07 February 2002

Good news. Graham Ward, of the University of Manchester and a proponent of "radical orthodoxy", is busy translating Henri de Lubac's Corpus Mysticum: L'Eucharistie et L'Eglise au Moyen-Age for Blackwell.

I've often been frustrated that this important work of history, theology, philosophy, and liturgics has remained untranslated since its initial publication in 1949. As the subtitle indicates, Corpus Mysticum is a study of the relationship between the eucharist and the church in the middle ages, with particular reference to the notion of the "mystical body" of Christ. De Lubac argues that from the early middle ages to the late middle ages there is a significant shift in how these realities are thought about and experienced, a shift that has been detrimental to both Protestant and Catholic theology (though authors like de Certeau, Pickstock, and others have drawn out the implications more than de Lubac did).

De Lubac's entire argument is difficult to summarize, but I give it a try. The term "Body of Christ" can have three referents: [1] the historical body of Jesus that was crucified and raised again, [2] the Church united to Christ as her Head, and [3] the sacramental Body of Christ received in the eucharist. De Lubac notes that in the early middle ages, [2] and [3] were closely aligned with one another and distinguished from [1], but over time [1] and [3] came to be aligned and distinguished from [2].

This is evident in the use of terminology such as "mystical body" and "true body." In the earlier period (starting really with the Fathers) the term "mystical body" referred primarily to the eucharist, though it could also be used in reference to the church, because the two were mutually constitutive. That is to say, the church gathers as the Body of Christ in order that the eucharistic Body of Christ be presently enacted and received, and in receiving the eucharistic Body of Christ, the church not only receives Christ, but also receives one another as his Body. The receiving of Christ in the eucharist is an ecclesially-embedded event, a liturgical action in time that also is the process by which the church herself as Christ's Body continually comes-to-be. In a fundamental way, the church constitutes the "true body" of Christ in which the eucharistic body is manifest and received in the communion of the church, sacramentally receiving one another.
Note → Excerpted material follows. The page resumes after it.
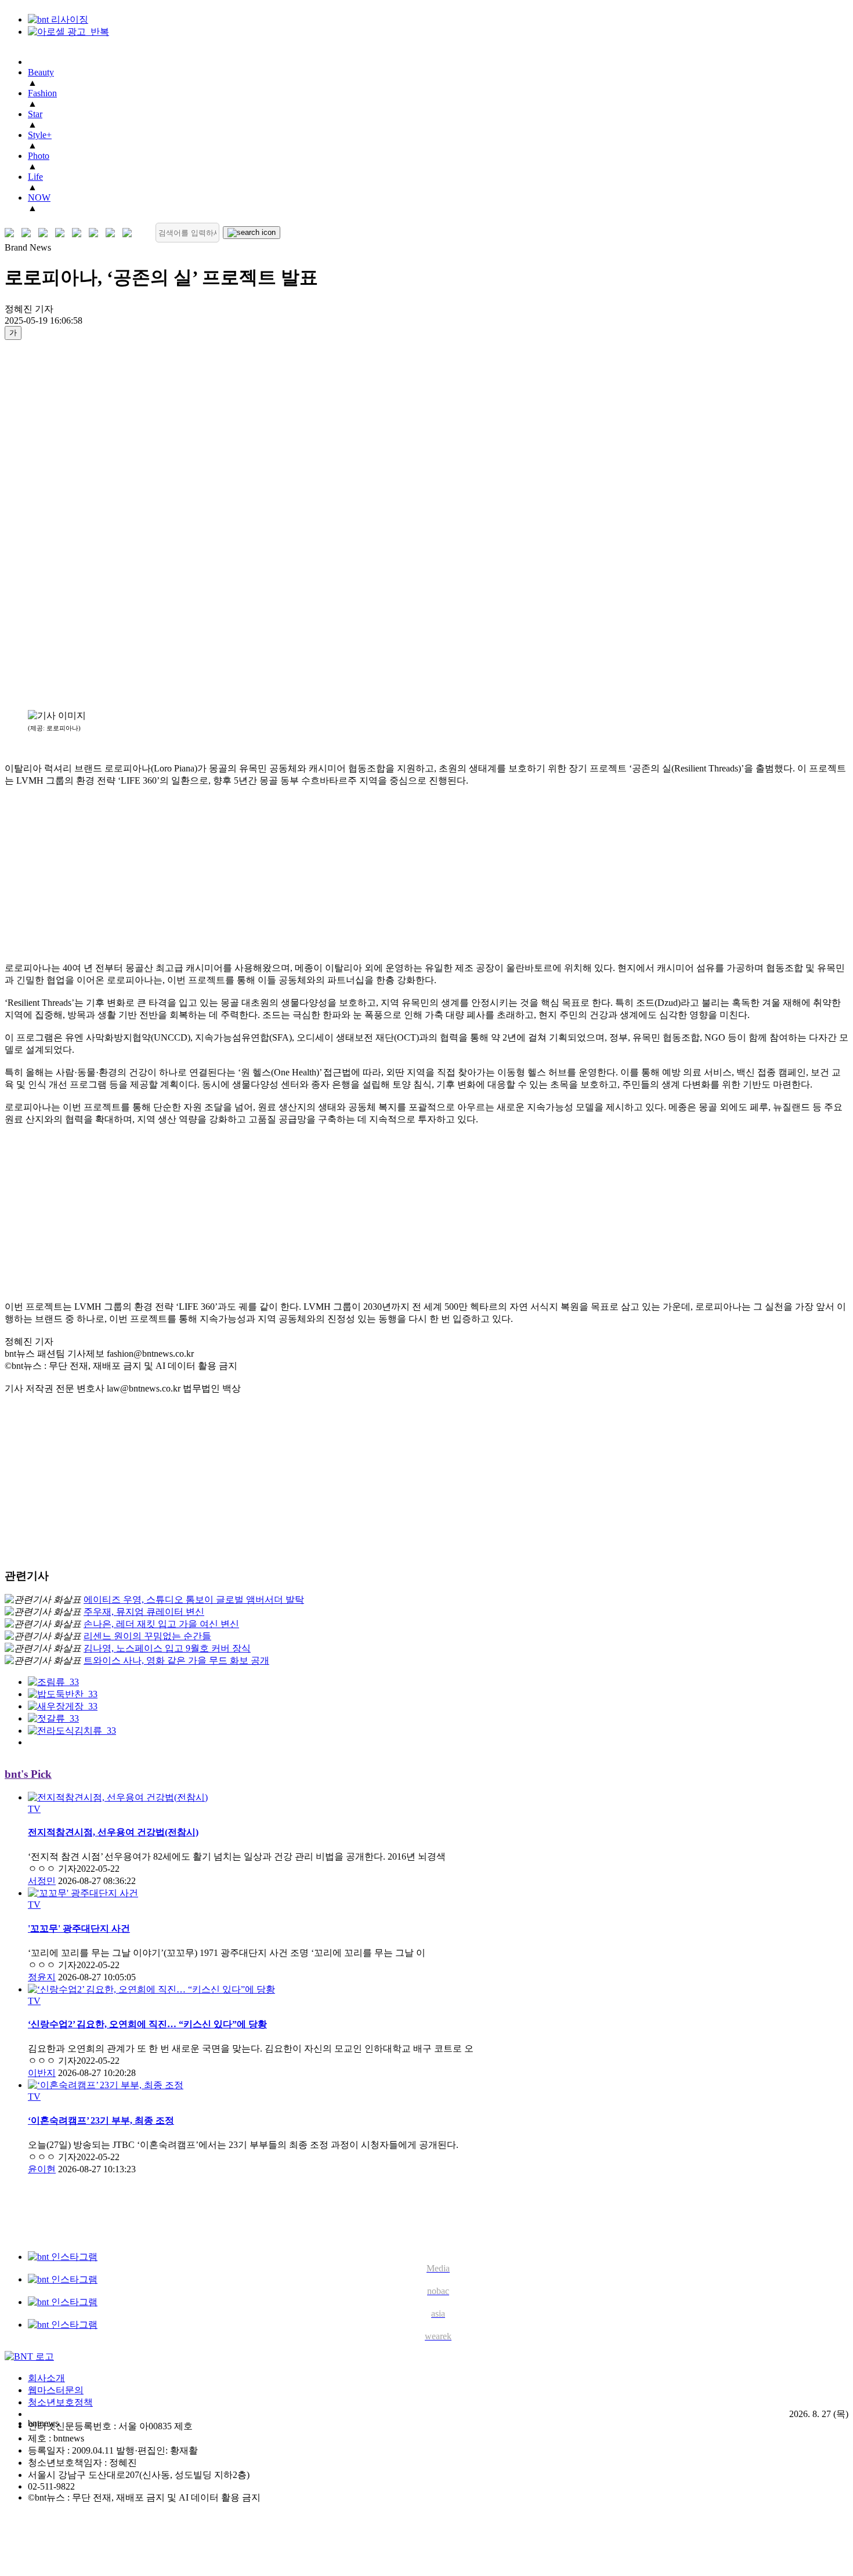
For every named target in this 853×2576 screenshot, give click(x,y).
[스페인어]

In the later middle ages, this whole complex shifts and flips around, so that by the end of the 13th century it is the church that becomes the "mystical body" of Christ and the eucharist that is thought of in terms of the "true body" of Christ (corpus Christi verum). This shift represents a theological development in which the confecting of the eucharistic presence of Christ's body becomes the foundation for the reality of the historical church, rather than the two being mutually interdependent. Moreover, it de-temporalizes the relationship so that the eucharist is thought of less as an event, an action of the gathered church, and more as a thing, a miracle that can be positively and spatially located, fetishized, and marked out by particular consecratory words.
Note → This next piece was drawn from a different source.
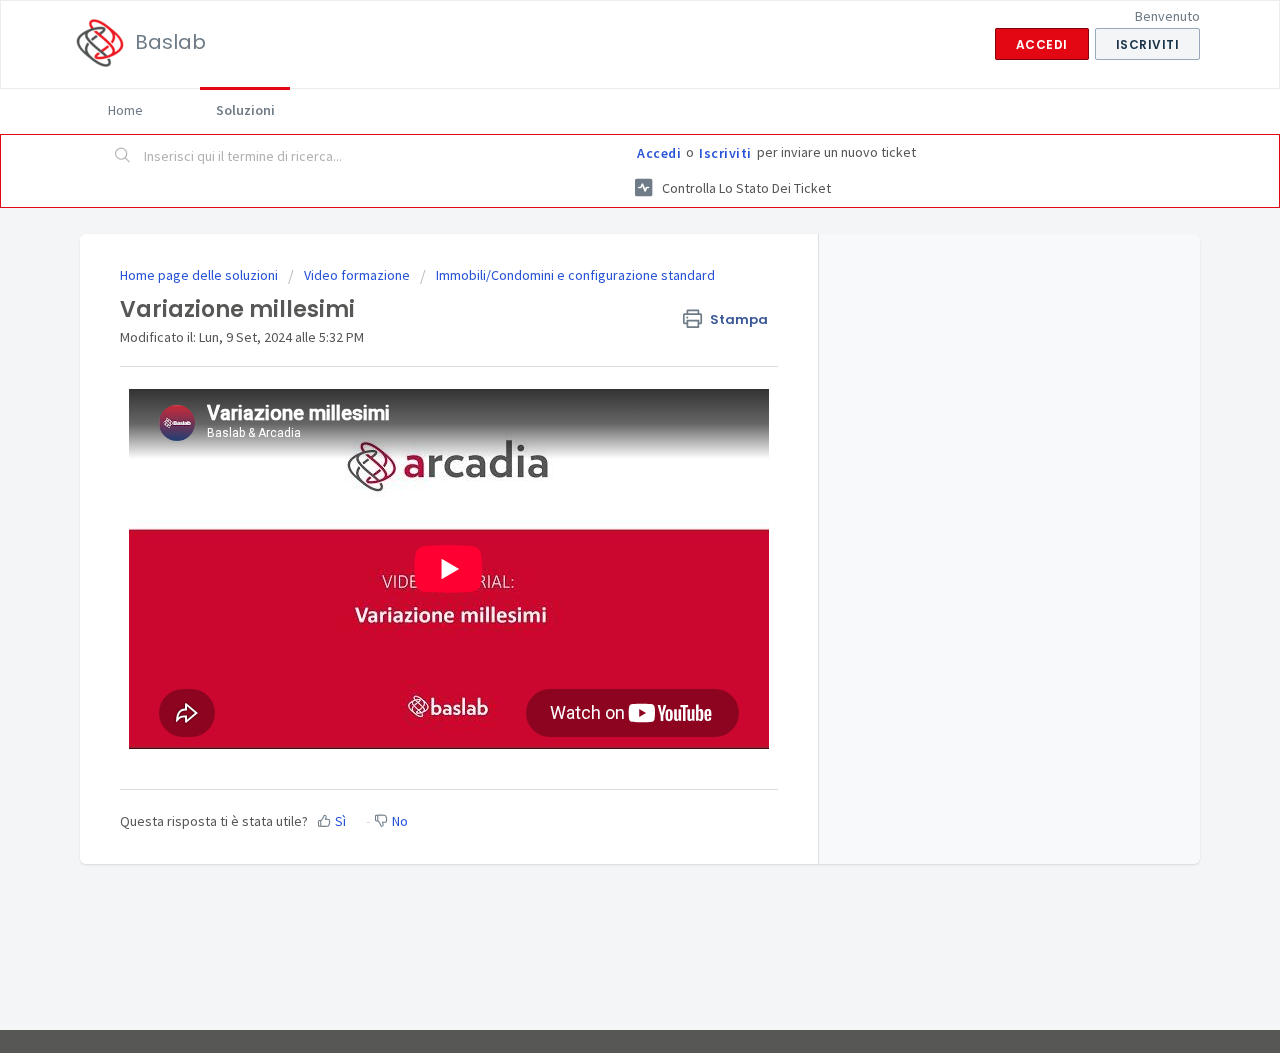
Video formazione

This gives rise to the late medieval understanding of "transsubstantiation" against which the Reformers were rightly objecting as an inauthentic interpretation of biblical faith and patristic (and early medieval) tradition. This does not, of course, absolve Protestant thought from its own problematics, for in many respects the Protestant reaction against the emerging Roman Catholic position was just as much caught up in the matrices of late medieval (and early modern) concepts.

Where the post-medieval Roman Catholic tendency was to see the eucharist as the "real" presence of Christ of which the church, as the "mystical" body was only a (juridically and hierarchically produced) metaphor, Protestants tended to see the church (produced by an act of faith in a juridical and propositional revelation) as the "real" body of the Christ to which the eucharist only points as a symbol. In a more extreme and individualized version, this Protestant tendency came to focus upon the individual believer's interior "receiving of Christ" through faith as the real of which the eucharist was only a symbolic expression.

To be fair, I should point out that figures like Calvin, Bucer, Cranmer, and others (at least on their best days) did try to call for a return to something like the patristic and early medieval view. But the forces of modernity that were already afoot, perhaps as early as the thought of Duns Scotus and certainly in the thought of these very Reformers, were too pervasive for much progress to be made.

In any case, I look forward very much to the publication of de Lubac's Corpus Mysticum so that English-speaking readers may finally directly benefit from his insightful study.